======== Material for this exercise ========

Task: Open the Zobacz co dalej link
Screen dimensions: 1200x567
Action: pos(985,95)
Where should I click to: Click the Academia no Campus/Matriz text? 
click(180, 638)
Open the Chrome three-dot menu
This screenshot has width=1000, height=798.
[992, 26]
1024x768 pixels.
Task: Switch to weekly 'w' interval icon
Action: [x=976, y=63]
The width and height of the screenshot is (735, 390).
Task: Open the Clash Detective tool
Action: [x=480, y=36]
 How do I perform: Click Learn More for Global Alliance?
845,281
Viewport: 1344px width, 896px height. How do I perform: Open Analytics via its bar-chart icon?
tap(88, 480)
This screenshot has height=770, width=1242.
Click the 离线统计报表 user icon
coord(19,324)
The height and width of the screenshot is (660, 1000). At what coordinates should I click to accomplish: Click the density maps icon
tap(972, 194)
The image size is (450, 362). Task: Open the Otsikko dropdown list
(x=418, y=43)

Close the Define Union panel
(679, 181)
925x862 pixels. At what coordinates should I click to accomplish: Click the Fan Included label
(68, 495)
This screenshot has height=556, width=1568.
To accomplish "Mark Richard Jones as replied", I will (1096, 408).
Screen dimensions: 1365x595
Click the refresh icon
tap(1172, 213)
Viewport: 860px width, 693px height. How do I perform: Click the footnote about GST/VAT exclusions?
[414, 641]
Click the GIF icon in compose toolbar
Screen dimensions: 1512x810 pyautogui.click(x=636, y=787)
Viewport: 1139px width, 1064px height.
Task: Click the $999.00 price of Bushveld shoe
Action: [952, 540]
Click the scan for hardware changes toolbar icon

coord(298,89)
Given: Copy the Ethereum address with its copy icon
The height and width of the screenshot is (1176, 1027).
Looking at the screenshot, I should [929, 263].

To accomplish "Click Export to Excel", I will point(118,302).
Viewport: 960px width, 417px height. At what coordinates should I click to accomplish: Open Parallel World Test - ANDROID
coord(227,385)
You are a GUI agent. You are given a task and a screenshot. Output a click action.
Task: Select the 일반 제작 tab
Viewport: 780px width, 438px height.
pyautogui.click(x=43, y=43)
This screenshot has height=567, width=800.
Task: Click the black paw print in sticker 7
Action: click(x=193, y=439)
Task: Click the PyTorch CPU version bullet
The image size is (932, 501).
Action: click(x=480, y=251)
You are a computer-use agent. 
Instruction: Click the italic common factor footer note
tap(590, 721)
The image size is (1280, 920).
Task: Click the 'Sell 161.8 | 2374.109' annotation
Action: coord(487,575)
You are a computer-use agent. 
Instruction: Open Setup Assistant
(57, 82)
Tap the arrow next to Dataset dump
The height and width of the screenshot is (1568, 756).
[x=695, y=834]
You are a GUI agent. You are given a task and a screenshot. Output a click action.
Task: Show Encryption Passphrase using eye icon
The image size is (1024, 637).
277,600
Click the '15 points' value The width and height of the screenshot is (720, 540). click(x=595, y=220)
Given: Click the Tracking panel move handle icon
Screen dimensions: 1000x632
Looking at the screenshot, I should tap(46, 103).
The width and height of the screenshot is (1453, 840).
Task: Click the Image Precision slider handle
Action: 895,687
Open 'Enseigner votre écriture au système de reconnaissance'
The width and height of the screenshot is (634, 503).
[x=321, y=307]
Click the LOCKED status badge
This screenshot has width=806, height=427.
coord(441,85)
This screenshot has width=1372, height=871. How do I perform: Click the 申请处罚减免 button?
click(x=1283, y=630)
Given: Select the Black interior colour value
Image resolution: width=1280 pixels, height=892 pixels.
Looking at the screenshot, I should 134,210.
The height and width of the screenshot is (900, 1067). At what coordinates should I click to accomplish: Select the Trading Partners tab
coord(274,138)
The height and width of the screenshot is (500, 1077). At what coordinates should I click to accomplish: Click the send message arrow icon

========

**Your goal**
Where a line in the records above contains the word "arrow", copy that line.

**Result**
Tap the arrow next to Dataset dump
The height and width of the screenshot is (500, 1077). At what coordinates should I click to accomplish: Click the send message arrow icon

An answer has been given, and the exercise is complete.